Written by Ryan Crierie on Friday, January 21, 2011 at 10:54 pm

For a brief time, paper studies were done concerning the use of reverse-lend-leased Avro Lancasters to carry the Atomic Bomb.

On paper it was theoretically possible from what I understand, due to the huge size of the Lancaster’s bomb bay. But when it was looked into in detail, it was not to be for several reasons.

1.) The flight crew could not access the bomb bay in flight on the Lancaster. This was required as a regular evolution both in training and the actual flight to arm the device via either inserting the powder charges and last half of the fissile material (Little Boy) or pulling the Arming Plugs (Fat Man).

2.) The Lancaster flew too slow and low to be survivable as a delivery platform for a non-parachute retarded atomic bomb. The B-29 was able to just barely get by due to the fact it flew much higher and faster than the Lancaster, and even then they had to do a violent corkscrew manouver to escape most of the blast wave’s force.

Why was parachute retardation not used?

There was very serious concern that the enemy would shoot at the bomb as it drifted to detonation altitude and dud it.

To guard against this, Fat Man had a 3/8″ thick steel case weighing 2,830 pounds.

Post-war when the nuclear inventory was not as sparse as it was during the early years, the armored casings went away, and parachute retardation became an acceptable tactic.

Categories: Aircraft, Nuclear Weapons

2 Comments on “The Avro Lancaster as A-Bomb Carrier”

  1. Have long been intrigued by this idea, even more so after reading Leo Mckinstry’s ‘Lancaster’

    On issue 1; in Paul Brickhill’s Dambusters, after a hangup of a bomb, I believe a 4000lb (and I believe the a/c piloted by Micky Martin), the Navigator managed to poke a ruler through the floor and ensure the bomb was released. Suggests that there was some form of limited access that could perhaps be extended? If it were to pull arming plugs is it not possible that in a situation (admittedly an odd one; A bomb available and its use vital, Superfort unavailable) that required it, could a jury rig system not be set up? In my mind, this issue is the ‘not insurmountable’ one if required.

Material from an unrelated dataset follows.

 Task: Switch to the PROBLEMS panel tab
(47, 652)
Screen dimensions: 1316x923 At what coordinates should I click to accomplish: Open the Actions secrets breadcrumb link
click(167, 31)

    2. I’m sure you have more information than I on the Lancasters inability to avoid the blast (and indeed, the size of the blast); but what sort of distance is required here? How far away does the Lancaster need to be to survive the device initiation? How does this compare with the Grand Slam blast? This issue does seem to be the insurmountable one.

    Though again, for sake of argument, if delivery was essential and delivery by Lancaster the only way, could Griffons rather than Merlin’s, and dramatically lightened aircraft not make a ‘Silverplate’ Lancaster?

  2. The Lancaster Mk VI featured high altitude rated Merlin 85 engines and could achieve a service ceiling well above 30,000ft while carrying a 10,000lb bomb load, and 1/2 fuel. The Mk VI had a maximum speed of 317 mph with a 14000lb bomb load and a nearly full load of fuel. Max speed with 1/2 fuel and no bomb load was around 345 mph. The Mk VI would have had no problem carrying the bomb from a forward base at Okinawa or Iwo Jima, and surviving the resulting detonation. It might have been able to fly a shuttle mission from the Mariannas to Iwo Jima or Okinawa.